The second is a change in the positioning of the projector unit itself. Where the Yoga Tab 2 Pro’s projector pointed sideways out of the end of the tablet’s cylindrical spine, the Tab 3 Pro’s is mounted in the centre of that spine.
It’s a far more sensible position and has one key side benefit: since the spine rotates as part of the tablet’s built-in kickstand, it’s possible to adjust the position of the projector up and down, or even point it at the ceiling by folding the stand all the way out and lying the tablet flat on its back.

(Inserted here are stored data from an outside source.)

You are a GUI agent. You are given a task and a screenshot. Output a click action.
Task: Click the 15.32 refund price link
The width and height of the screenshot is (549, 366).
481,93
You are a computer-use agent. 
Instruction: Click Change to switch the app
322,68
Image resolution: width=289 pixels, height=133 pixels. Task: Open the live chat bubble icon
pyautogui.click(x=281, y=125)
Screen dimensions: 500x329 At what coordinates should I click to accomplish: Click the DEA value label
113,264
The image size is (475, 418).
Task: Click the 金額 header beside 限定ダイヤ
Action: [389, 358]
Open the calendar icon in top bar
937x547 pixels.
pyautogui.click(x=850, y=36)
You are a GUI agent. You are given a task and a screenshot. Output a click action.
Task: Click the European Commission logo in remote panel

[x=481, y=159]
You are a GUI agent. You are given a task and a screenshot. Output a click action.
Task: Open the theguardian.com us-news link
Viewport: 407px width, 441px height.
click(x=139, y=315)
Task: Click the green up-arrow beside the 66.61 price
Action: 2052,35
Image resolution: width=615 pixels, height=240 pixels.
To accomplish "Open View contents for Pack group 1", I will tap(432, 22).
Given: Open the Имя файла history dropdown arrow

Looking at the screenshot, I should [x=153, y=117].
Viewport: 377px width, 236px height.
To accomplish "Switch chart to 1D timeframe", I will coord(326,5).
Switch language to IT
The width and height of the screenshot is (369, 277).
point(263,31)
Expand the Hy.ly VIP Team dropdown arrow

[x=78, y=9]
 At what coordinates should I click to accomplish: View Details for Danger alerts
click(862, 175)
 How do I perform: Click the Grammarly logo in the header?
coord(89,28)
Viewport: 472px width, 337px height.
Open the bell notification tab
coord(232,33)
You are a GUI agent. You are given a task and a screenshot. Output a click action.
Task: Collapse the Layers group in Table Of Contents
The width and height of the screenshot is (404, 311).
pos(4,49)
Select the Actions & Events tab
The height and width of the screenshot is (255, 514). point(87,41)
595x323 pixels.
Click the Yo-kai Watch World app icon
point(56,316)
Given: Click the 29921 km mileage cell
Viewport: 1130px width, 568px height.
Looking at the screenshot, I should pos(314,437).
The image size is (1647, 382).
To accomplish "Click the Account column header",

Lenovo Yoga Tab Pro 3: The Netflix effect
I can hear the howls of the derision already, so the next question I’m going to answer is why? Why on earth would you want to do such a thing? Well, despite the “Pro” moniker, Lenovo seemingly doesn’t see customers using it for presentations; instead, its tagline for the tablet is the “Ultimate video tablet, optimised for Netflix”.
So, Netflix comes pre-installed (although you’ll still need to add your account details), and Lenovo has certainly thought through the practicalities. Automatic keystoning ensures the image always looks rectangular on the wall or ceiling, and the software-driven focus control works well.
The key question here surrounds the quality of the projector itself, and on this front the Yoga Tab 3 Pro fails to convince. As with many other pocket or “pico” projectors, its brightness output is limited to a mere 50 lumens; next to even the cheapest meeting room projectors, which are typically rated at around 3,000 lumens, it’s pathetically dim.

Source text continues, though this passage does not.